Speculation is mounting that the Chancellor may target capital gains tax, inheritance tax, or property levies to raise additional revenue. The Treasury is reportedly exploring various options, though insiders suggest a wealth tax has been privately ruled out despite pressure from left-wing Labour MPs.

Workers’ Struggles Deepen

The human cost of the economic slowdown is becoming increasingly apparent. Harrison revealed that only half of workers, 48 per cent, believe wage increases are keeping up with the cost of living, whilst just 43 per cent expect an above-inflation pay rise in the next twelve months.

“As the potential for tax rises looms at the upcoming Autumn Budget, Government must ensure it does not increase the pressure on lower income workers who have borne the brunt of this squeeze in recent years,” Harrison urged, warning that any fiscal measures must protect the most vulnerable.

The cooling labour market has particularly affected younger workers, with unemployment amongst 16-to-24-year-olds rising to 14.1 per cent, up from 13.4 per cent a year earlier. This represents approximately 634,000 young people without work, an increase of 59,000 over the past year.

Economic Growth Concerns Intensify

The combination of rising unemployment, cooling wage growth, and persistent inflation threatens to derail the government’s growth agenda. Kevin Brown warned that “dampened consumer spending will almost certainly mean more sluggish growth” at a time when the economy is already showing signs of strain.

“Theoretically, softer wage data strengthens the case for another round of rate cuts but in practice, interest rates are likely to be on hold until at least spring next year,” Brown added, suggesting monetary policy alone cannot solve Britain’s economic challenges.

The data also reveals significant regional disparities, with London recording the highest unemployment rate at 6.2 per cent whilst Northern Ireland enjoyed the lowest at just 1.6 per cent. Economic inactivity, measuring those neither working nor seeking work, fell slightly to 21.1 per cent but remains elevated compared to pre-pandemic levels.

Business Confidence Wavers

For employers, the combination of persistent wage pressures and weakening demand presents a challenging environment.
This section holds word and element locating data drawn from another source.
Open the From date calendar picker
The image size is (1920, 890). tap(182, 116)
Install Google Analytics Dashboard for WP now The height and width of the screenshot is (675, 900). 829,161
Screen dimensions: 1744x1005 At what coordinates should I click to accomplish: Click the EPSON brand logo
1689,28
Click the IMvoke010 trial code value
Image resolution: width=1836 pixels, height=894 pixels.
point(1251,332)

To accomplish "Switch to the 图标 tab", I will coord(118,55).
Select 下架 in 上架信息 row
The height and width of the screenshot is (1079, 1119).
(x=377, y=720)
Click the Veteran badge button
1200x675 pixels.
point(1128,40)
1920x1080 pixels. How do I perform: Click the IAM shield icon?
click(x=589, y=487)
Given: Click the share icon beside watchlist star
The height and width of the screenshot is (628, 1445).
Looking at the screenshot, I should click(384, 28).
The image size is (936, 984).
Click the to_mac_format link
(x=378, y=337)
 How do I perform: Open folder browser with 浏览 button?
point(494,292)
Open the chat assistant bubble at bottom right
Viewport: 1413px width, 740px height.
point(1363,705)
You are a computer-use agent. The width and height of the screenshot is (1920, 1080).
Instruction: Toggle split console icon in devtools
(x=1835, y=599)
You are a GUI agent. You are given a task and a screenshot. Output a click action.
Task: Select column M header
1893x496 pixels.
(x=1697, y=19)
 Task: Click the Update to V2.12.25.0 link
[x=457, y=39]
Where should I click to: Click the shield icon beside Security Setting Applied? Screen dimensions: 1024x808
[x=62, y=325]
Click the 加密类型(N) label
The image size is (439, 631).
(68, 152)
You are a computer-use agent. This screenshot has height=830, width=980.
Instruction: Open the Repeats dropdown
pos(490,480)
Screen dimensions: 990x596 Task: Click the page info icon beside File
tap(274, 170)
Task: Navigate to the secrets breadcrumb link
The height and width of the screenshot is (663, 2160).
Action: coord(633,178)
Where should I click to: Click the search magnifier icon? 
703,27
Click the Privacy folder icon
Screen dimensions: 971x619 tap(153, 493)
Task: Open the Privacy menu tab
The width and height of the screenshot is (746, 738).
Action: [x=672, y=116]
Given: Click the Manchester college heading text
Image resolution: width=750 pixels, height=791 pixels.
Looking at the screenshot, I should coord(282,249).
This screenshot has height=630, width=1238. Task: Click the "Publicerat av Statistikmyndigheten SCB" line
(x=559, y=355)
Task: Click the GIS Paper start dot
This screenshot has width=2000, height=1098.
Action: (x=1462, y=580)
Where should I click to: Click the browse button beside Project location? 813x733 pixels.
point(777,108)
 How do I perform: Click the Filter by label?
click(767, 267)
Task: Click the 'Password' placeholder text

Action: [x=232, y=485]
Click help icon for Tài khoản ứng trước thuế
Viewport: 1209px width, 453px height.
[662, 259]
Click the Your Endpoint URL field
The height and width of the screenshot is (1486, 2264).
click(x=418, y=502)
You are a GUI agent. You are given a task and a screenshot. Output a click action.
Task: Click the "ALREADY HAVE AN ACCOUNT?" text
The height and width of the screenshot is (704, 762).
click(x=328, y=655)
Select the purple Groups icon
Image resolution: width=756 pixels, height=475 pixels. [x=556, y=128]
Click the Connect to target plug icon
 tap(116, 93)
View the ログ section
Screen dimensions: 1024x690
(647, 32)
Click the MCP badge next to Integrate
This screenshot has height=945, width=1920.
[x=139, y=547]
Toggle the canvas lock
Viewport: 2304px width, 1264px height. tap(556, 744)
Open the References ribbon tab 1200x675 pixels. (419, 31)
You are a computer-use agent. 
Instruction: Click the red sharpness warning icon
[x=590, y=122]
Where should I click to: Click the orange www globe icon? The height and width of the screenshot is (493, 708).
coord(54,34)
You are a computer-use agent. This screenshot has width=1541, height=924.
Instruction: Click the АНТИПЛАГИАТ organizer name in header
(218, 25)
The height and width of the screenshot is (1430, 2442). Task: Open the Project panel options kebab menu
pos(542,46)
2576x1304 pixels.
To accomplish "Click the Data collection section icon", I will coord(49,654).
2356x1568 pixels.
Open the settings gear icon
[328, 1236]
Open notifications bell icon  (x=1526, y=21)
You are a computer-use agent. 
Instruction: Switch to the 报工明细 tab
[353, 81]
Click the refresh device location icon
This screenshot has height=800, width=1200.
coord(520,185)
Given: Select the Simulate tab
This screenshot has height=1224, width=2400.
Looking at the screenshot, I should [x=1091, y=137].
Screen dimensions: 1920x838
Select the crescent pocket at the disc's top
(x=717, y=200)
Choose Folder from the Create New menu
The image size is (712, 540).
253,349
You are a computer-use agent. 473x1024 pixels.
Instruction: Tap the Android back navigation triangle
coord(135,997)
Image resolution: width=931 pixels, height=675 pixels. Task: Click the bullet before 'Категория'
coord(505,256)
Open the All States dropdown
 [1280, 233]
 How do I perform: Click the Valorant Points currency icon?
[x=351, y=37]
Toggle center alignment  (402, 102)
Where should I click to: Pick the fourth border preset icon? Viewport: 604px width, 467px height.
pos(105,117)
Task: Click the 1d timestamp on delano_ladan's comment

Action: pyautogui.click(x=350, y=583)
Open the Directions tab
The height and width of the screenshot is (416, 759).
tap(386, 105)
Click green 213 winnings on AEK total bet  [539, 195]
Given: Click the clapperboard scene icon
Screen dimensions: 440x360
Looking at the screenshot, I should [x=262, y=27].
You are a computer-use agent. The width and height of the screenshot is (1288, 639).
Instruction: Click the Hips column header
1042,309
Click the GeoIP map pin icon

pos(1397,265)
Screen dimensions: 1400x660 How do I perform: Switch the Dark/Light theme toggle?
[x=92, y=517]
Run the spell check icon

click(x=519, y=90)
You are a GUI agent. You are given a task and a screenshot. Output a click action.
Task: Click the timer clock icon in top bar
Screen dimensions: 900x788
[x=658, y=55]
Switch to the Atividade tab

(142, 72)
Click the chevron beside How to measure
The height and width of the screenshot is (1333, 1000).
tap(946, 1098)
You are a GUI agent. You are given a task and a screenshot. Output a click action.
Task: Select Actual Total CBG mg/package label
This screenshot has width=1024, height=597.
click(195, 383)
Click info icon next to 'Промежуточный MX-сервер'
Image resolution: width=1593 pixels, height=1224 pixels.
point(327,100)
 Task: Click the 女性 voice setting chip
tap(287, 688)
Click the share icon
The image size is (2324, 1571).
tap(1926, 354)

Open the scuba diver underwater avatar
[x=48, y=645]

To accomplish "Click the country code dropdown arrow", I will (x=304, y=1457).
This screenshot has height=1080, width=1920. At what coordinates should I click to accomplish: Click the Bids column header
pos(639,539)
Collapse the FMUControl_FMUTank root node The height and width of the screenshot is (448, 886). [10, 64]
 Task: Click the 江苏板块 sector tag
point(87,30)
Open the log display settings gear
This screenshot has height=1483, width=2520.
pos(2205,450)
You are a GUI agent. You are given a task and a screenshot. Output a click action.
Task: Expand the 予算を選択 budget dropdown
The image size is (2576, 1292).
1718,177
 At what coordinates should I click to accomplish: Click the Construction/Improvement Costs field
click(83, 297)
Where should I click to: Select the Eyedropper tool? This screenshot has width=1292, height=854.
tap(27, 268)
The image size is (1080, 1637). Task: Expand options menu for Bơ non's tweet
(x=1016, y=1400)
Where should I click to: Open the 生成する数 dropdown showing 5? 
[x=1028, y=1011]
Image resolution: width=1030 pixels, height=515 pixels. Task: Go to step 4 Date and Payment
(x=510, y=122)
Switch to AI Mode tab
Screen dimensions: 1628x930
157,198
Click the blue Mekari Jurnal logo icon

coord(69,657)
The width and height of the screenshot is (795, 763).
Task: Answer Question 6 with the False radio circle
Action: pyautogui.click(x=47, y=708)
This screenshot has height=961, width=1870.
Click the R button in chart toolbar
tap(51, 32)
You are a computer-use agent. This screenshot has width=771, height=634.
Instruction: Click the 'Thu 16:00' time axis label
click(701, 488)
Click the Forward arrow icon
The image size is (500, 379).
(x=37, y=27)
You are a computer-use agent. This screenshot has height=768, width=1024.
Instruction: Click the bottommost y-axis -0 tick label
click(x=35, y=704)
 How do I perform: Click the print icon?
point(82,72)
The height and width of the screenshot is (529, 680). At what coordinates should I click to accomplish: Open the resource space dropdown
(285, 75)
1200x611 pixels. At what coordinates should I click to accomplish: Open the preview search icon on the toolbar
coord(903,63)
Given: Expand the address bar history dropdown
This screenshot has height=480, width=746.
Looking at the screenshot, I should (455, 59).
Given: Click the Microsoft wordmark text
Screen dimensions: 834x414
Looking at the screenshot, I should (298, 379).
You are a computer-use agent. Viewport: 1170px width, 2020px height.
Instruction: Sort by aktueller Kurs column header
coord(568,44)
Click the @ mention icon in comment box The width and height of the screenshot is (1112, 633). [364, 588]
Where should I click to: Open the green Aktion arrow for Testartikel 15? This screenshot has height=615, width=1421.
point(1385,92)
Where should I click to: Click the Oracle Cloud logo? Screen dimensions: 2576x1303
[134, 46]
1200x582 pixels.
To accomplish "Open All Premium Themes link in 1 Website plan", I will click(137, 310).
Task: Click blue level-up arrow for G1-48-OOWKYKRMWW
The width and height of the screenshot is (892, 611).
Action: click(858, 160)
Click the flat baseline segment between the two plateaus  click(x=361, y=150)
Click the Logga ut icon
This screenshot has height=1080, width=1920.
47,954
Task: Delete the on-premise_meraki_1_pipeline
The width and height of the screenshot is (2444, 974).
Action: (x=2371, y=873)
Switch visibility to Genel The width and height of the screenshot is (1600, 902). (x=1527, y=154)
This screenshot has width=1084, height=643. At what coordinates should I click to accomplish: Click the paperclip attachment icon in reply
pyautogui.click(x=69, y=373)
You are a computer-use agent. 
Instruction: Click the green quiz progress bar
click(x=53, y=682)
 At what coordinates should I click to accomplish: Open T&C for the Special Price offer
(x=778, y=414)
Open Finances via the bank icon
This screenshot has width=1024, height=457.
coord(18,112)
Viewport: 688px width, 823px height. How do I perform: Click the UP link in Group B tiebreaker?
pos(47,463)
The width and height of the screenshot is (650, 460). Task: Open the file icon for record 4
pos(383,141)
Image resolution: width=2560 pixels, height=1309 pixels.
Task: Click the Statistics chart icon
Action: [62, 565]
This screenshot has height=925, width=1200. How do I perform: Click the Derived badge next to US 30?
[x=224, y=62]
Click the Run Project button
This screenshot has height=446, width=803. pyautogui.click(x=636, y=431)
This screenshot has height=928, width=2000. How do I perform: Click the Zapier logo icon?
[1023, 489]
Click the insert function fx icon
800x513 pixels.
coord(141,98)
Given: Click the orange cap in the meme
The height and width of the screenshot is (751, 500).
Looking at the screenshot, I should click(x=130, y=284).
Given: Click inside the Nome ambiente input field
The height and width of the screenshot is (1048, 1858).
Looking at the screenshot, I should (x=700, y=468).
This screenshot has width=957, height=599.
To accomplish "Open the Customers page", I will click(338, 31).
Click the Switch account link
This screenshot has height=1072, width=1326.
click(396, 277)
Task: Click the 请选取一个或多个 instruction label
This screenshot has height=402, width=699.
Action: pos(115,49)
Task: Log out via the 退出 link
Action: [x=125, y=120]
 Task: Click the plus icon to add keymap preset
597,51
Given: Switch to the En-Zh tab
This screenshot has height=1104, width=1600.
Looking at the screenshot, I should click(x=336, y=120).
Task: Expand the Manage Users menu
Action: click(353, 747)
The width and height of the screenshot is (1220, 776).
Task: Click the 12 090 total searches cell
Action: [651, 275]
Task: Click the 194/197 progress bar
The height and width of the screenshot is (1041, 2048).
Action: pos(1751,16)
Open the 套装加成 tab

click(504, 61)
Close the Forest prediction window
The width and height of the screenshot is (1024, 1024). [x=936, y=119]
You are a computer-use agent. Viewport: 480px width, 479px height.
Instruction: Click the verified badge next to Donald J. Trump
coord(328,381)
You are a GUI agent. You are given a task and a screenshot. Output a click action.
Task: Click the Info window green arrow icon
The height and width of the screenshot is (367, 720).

The number of job vacancies fell by 10,000 in the three months to August, marking the 38th consecutive quarterly decline. Nine of eighteen industry sectors saw vacancy numbers drop, suggesting broad-based weakness across the economy.

The forthcoming increase in employers’ National Insurance contributions, rising from 13.8 per cent to 15 per cent in April 2025, will add further pressure to business costs. Critics argue this could accelerate job losses and force companies to freeze hiring plans, potentially pushing unemployment towards the Bank of England’s forecast peak of 5 per cent.

As Britain approaches a critical autumn period, with both the Bank of England’s interest rate decision and the Chancellor’s budget looming, the economic outlook remains uncertain. The delicate balance between supporting growth, controlling inflation, and maintaining fiscal credibility will test policymakers’ resolve in the months ahead.

For millions of workers facing another winter of economic uncertainty, the promise of better times ahead feels increasingly distant as real wages stagnate and job security diminishes.